TASK REQUIREMENTS: Does each of the statements (a), (b), and (c) agree with the essay on Scott Hutchison and not wanting to be alive? Answer yes or no for each, and quote the words from the essay that decide it. (a) The writer now has more days of wanting to be alive than not. (b) The writer says the feeling of not wanting to be alive never lasts longer than a day. (c) The season the writer describes began in the late winter of 2008.

TEXT PROVIDED:
::::::::::

Reflections on suicide, survival, and the new tribute album to Scott Hutchison.
Scott Hutchison of Frightened Rabbit performs during day three of the Splendour in the Grass music festival on August 1st, 2010, in Woodford, Australia.

Scott Hutchison of Frightened Rabbit performs during day three of the Splendour in the Grass music festival on August 1st, 2010, in Woodford, Australia.

Friend, you might not be able to relate, but there is no easy way to explain that there are days when I haven't wanted to be alive. It can be especially difficult if I'm trying to explain this to people who do want to be alive that day, or have maybe never had a day they haven't wanted to be alive. I wish there were a better way to talk about this feeling I have. Instead, I talk about how good I feel on the days I want to be alive—truly alive, showering strangers with smiles as I move through the world.

I have more of those days than not now. But I recall the feeling of not wanting to be alive, and how it can sometimes last more than a day. Sometimes it can last a whole season, dark and galloping with no end in sight. I say haven't wanted to be alive because I don't necessarily mean I had a desire to chase death. It was more a hunger for silence, for some comfortable immovability. An existence that doesn't require hurling oneself through the jaws of grief, or trauma, or anxiety.

I had one such season back in the late winter of 2008, and it did smoothly tumble into the spring, when I could no longer blame it on the sharp knives of ice hanging from the top of my windows, making the outside world seem unbearable. It's a lot harder to make excuses to stay inside when the leaves on the trees unfold, newly green.

::::::::::

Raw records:
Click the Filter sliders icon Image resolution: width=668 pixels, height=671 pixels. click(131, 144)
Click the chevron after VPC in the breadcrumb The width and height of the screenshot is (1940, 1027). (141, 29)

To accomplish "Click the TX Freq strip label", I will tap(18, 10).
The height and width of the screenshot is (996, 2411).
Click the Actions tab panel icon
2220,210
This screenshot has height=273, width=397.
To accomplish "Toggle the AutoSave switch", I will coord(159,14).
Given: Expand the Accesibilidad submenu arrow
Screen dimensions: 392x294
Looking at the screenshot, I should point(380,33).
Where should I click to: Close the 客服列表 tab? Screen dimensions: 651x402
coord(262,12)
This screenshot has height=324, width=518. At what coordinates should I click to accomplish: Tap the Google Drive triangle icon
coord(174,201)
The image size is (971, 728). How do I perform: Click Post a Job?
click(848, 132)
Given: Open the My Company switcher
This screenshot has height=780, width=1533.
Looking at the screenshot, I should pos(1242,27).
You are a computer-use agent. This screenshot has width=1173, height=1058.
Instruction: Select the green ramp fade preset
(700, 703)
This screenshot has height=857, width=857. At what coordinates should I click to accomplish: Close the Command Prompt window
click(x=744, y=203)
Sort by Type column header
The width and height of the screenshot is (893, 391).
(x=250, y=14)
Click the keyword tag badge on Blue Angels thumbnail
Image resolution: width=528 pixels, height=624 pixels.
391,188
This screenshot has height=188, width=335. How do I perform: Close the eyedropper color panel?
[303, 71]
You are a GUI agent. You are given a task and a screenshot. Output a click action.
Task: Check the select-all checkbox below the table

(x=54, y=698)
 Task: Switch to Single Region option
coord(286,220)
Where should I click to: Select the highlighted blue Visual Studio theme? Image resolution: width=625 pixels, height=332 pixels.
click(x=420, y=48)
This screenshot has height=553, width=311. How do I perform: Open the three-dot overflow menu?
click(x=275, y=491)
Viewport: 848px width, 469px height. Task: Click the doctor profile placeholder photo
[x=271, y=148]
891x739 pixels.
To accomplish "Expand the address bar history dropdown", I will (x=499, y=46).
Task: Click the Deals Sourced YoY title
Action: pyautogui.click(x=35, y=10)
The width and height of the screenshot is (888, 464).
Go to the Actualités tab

::::::::::

EXPECTED ANSWER:
(a) Yes: "I have more of those days than not now."
(b) No: "how it can sometimes last more than a day."
(c) Yes: "I had one such season back in the late winter of 2008"